_HOW TO COMPLETE THIS TASK:_ Please give back only the lines below from the one containing "Instruction: Click the" to the one containing "The width and height of the screenshot is (1176, 1029).", each repeated word for word, both ends included.

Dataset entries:
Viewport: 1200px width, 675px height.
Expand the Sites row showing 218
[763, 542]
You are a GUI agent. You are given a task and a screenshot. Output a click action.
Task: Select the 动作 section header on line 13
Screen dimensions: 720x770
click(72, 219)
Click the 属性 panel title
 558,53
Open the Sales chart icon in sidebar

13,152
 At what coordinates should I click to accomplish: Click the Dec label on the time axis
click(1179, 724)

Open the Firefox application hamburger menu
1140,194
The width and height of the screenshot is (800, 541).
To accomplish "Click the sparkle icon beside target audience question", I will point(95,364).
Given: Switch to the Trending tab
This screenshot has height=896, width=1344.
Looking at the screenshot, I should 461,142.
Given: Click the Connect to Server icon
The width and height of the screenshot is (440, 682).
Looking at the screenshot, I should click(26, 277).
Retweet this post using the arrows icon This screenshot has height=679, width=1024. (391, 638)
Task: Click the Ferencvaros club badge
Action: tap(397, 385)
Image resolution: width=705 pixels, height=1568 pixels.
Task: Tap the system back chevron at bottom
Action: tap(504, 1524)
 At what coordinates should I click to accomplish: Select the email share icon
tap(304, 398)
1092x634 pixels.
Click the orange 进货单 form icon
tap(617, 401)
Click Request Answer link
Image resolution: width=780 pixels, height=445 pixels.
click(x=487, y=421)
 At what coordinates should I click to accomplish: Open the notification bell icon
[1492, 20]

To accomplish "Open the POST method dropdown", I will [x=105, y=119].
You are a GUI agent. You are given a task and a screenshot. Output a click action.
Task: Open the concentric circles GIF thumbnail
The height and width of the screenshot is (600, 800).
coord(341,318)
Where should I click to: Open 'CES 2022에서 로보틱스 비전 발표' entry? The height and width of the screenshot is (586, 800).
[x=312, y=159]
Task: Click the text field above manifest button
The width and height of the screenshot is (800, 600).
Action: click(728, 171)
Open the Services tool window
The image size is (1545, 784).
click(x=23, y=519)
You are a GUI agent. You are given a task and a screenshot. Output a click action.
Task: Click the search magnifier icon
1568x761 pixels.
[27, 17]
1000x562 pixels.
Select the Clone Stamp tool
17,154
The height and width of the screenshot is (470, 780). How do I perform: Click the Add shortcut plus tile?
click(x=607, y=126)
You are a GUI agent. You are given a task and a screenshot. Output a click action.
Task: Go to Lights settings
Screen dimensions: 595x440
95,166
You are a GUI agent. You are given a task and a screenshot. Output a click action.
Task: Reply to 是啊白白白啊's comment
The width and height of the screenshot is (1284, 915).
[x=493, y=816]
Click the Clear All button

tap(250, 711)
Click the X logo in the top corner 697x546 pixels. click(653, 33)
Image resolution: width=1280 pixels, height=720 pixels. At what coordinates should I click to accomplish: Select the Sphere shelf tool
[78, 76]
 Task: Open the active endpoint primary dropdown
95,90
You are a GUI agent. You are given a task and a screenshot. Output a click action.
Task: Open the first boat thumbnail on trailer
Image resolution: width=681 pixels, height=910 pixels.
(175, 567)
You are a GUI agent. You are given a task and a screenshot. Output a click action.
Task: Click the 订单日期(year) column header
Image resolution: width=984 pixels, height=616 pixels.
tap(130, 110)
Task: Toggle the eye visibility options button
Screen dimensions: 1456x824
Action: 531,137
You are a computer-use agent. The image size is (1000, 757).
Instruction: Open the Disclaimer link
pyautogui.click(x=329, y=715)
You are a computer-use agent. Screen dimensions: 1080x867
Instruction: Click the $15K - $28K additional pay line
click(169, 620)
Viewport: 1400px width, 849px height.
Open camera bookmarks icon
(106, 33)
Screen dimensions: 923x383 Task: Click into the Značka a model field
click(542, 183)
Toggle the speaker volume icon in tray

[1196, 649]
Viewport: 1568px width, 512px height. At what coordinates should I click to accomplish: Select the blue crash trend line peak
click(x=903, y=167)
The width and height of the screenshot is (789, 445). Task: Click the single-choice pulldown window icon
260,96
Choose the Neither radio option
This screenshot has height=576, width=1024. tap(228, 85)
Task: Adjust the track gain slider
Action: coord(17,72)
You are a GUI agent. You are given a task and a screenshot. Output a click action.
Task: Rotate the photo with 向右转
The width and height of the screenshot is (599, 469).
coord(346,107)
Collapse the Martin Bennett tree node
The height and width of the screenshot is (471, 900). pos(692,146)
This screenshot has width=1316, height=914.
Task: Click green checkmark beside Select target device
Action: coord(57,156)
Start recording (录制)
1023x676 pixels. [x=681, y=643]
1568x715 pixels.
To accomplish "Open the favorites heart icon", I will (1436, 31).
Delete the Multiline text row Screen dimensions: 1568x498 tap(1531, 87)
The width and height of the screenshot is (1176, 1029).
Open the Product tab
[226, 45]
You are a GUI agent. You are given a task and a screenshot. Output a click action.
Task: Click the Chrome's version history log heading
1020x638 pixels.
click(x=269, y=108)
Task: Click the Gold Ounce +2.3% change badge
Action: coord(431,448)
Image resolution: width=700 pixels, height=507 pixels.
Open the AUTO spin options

_RESULT OF THE EXERCISE:_
Instruction: Click the $15K - $28K additional pay line
click(169, 620)
Viewport: 1400px width, 849px height.
Open camera bookmarks icon
(106, 33)
Screen dimensions: 923x383 Task: Click into the Značka a model field
click(542, 183)
Toggle the speaker volume icon in tray

[1196, 649]
Viewport: 1568px width, 512px height. At what coordinates should I click to accomplish: Select the blue crash trend line peak
click(x=903, y=167)
The width and height of the screenshot is (789, 445). Task: Click the single-choice pulldown window icon
260,96
Choose the Neither radio option
This screenshot has height=576, width=1024. tap(228, 85)
Task: Adjust the track gain slider
Action: coord(17,72)
You are a GUI agent. You are given a task and a screenshot. Output a click action.
Task: Rotate the photo with 向右转
The width and height of the screenshot is (599, 469).
coord(346,107)
Collapse the Martin Bennett tree node
The height and width of the screenshot is (471, 900). pos(692,146)
This screenshot has width=1316, height=914.
Task: Click green checkmark beside Select target device
Action: coord(57,156)
Start recording (录制)
1023x676 pixels. [x=681, y=643]
1568x715 pixels.
To accomplish "Open the favorites heart icon", I will (1436, 31).
Delete the Multiline text row Screen dimensions: 1568x498 tap(1531, 87)
The width and height of the screenshot is (1176, 1029).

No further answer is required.